Excerpt provided:
Re: [OMPI devel] configure.m4 for pmix/s1 and pmix/s2 question

2014-10-28 Thread Howard Pritchard
Hi Ralph,

Oh on the cray, you don't need to specify the --with-pmi, except to say you
either want
a particular directory (for instance if you wanted to try your luck with s2
on a cray
nativized slurm),  or you want to say --with-pmi=no.

Howard


2014-10-28 14:14 GMT-06:00 Ralph Castain :

>
> On Oct 28, 2014, at 1:05 PM, Howard Pritchard  wrote:
>
> Hi Folks,
>
> The simplest and best way on cray is to use the pkg-config command.
> No looking for odd header file names, etc.  There is a minor issue
> with external login nodes running very old (like CLE 4.X) that one has
> to workaround, but otherwise works well.
>
> pkg-config --cflags cray-pmi
>
> etc. etc.
>
> The pc files for the various cray software packages are suppose to include
> all dependencies on headers files, libs, etc. from other cay packages.
>
>
> Given that difference, perhaps you should just add a —with flag that
> specifically addresses Cray? We can’t use that method for Slurm or any
> other PMI-based system, and I’m not sure how you can generalize things
> adequately.
>
>
> Howard
>
>
>
>
> 2014-10-28 13:20 GMT-06:00 Ralph Castain :
>
>>
>> On Oct 28, 2014, at 12:17 PM, Paul Hargrove  wrote:
>>
>> Ralph,
>>
>> The Cray's at NERSC have *both* pmi_cray.h and pmi.h (and pmi2.h as well).
>>
>>
>> I understand that - I was questioning if that is universally true or not.

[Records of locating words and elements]
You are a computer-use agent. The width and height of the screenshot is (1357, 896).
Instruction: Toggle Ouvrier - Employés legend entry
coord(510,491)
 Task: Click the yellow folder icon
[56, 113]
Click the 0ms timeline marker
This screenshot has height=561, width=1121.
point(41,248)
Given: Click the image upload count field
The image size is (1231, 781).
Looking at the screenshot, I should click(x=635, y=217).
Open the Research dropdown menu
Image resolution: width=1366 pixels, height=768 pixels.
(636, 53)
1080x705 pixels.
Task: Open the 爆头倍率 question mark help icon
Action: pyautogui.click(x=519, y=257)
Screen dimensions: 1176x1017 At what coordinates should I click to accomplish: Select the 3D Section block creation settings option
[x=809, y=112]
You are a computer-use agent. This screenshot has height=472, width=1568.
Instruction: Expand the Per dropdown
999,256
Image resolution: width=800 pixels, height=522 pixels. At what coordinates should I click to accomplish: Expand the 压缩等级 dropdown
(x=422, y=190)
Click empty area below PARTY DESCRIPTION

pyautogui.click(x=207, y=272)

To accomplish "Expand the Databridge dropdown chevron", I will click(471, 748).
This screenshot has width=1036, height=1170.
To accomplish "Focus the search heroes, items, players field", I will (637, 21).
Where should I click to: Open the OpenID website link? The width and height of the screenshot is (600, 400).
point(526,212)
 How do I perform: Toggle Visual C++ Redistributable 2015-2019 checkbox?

Work to be completed: Could you reproduce, word for word, the passage of the thread that opens with the words containing "Oh on the cray, you" and closes with "to say --with-pmi=no."? Use only the thread when answering.

The answer:
Oh on the cray, you don't need to specify the --with-pmi, except to say you
either want
a particular directory (for instance if you wanted to try your luck with s2
on a cray
nativized slurm),  or you want to say --with-pmi=no.